◆ WHAT IS BEING ASKED
Please rewrite the lines below, substituting "Where do I click to" for every "Where should I click to" and leaving everything else unchanged.

== DATA SUPPLIED ==

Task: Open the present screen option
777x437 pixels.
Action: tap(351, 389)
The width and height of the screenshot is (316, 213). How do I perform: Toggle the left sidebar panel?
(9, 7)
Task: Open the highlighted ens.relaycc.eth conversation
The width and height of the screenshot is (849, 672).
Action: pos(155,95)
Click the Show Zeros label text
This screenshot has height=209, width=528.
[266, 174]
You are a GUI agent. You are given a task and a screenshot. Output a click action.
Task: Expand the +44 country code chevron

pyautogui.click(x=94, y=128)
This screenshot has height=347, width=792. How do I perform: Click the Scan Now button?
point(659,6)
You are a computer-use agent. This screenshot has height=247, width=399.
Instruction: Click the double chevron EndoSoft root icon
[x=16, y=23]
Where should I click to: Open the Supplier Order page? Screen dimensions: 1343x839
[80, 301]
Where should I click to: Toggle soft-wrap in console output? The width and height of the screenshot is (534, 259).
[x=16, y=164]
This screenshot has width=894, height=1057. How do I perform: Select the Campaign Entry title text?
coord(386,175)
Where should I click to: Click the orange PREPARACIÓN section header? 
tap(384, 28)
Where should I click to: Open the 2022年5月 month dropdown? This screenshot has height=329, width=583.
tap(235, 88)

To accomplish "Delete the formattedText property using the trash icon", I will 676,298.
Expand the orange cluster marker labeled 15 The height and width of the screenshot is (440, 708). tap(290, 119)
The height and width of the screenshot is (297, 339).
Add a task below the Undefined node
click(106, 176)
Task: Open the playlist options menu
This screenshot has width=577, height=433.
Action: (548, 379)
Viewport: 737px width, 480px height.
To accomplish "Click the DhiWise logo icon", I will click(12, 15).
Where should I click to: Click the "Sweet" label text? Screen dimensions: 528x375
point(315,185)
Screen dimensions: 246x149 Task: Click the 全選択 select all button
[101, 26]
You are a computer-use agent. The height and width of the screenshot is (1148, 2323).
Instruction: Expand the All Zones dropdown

===

◆ RESPONSE TO THE TASK
Task: Open the present screen option
777x437 pixels.
Action: tap(351, 389)
The width and height of the screenshot is (316, 213). How do I perform: Toggle the left sidebar panel?
(9, 7)
Task: Open the highlighted ens.relaycc.eth conversation
The width and height of the screenshot is (849, 672).
Action: pos(155,95)
Click the Show Zeros label text
This screenshot has height=209, width=528.
[266, 174]
You are a GUI agent. You are given a task and a screenshot. Output a click action.
Task: Expand the +44 country code chevron

pyautogui.click(x=94, y=128)
This screenshot has height=347, width=792. How do I perform: Click the Scan Now button?
point(659,6)
You are a computer-use agent. This screenshot has height=247, width=399.
Instruction: Click the double chevron EndoSoft root icon
[x=16, y=23]
Where do I click to: Open the Supplier Order page? Screen dimensions: 1343x839
[80, 301]
Where do I click to: Toggle soft-wrap in console output? The width and height of the screenshot is (534, 259).
[x=16, y=164]
This screenshot has width=894, height=1057. How do I perform: Select the Campaign Entry title text?
coord(386,175)
Where do I click to: Click the orange PREPARACIÓN section header? 
tap(384, 28)
Where do I click to: Open the 2022年5月 month dropdown? This screenshot has height=329, width=583.
tap(235, 88)

To accomplish "Delete the formattedText property using the trash icon", I will 676,298.
Expand the orange cluster marker labeled 15 The height and width of the screenshot is (440, 708). tap(290, 119)
The height and width of the screenshot is (297, 339).
Add a task below the Undefined node
click(106, 176)
Task: Open the playlist options menu
This screenshot has width=577, height=433.
Action: (548, 379)
Viewport: 737px width, 480px height.
To accomplish "Click the DhiWise logo icon", I will click(12, 15).
Where do I click to: Click the "Sweet" label text? Screen dimensions: 528x375
point(315,185)
Screen dimensions: 246x149 Task: Click the 全選択 select all button
[101, 26]
You are a computer-use agent. The height and width of the screenshot is (1148, 2323).
Instruction: Expand the All Zones dropdown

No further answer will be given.